Lors de son intervention dans le cadre de la conférence sur le thème de « la réforme des systèmes de retraite au Maroc », organisée par l’association des membres de l’inspection générale des finances (AMIF) et le ministère de l’économie et des finances, le directeur de la CMR n’a pas manqué de faire le point sur la situation difficile que parcourt la caisse de retraite.
 
Le régime de pension civile qui représente 40% de l’activité de la caisse est au bord du déficit.
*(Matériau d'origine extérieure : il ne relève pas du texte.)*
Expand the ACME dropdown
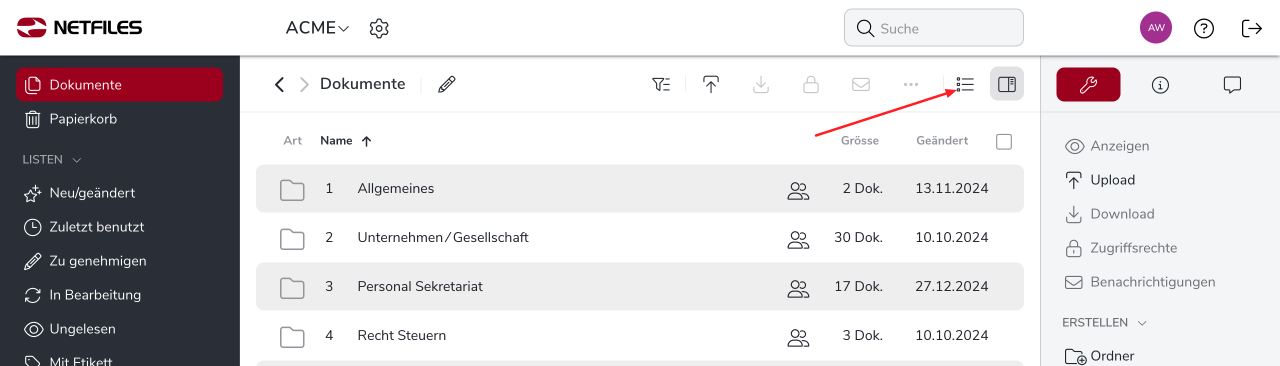This screenshot has width=1280, height=366. [x=318, y=28]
En 2012, le régime comptait 3 cotisants pour chaque retraité alors qu’ils étaient 9 à cotiser en 1990 et 10 quatre ans plus tôt pour une pension. A ce rythme, dans 20 ans, il n’y aurait plus que 4 cotisants pour 3 retraités. L’une des causes de cette décadence est l’application d’une tarification surréaliste : la caisse promet 1,99 DH de prestation pour chaque dirham cotisé. Engagement qui pousse la CMR à désinvestir pour honorer ses engagements à court terme.
 
En 2012, le taux de couverture des pensions par les cotisations était de 115%, flirtant avec un déficit que la CMR devrait statistiquement connaître avant la fin de cette année.
 
Se prêtant au jeu des hypothèses, M. Alaoui estime que «pour rattraper le déficit et atteindre un niveau de cotisation équilibré, la CMR devrait appliquer un taux de cotisation de 47,44%». Pour rappel, le taux de cotisation dans le secteur public est actuellement de 20%. D’après cette même projection, le directeur de la CMR constate : «même si on venait à l’appliquer, les calculs montrent que nous serons contraints de ramener le taux à 73% en 2018, pour une espérance de vie de seulement 10 ans». Autant dire que le taux de cotisation n’est pas la seule variable à prendre en considération pour sortir la caisse de la crise.
 
Face à cette situation d’incertitude, M. Alaoui confie, au micro de Médias 24 : «Si rien n’est fait d’ici 2022, la CMR risque de verser des prestations inférieures à celles attendues, parce qu’on ne pourra distribuer que ce qu’on a !».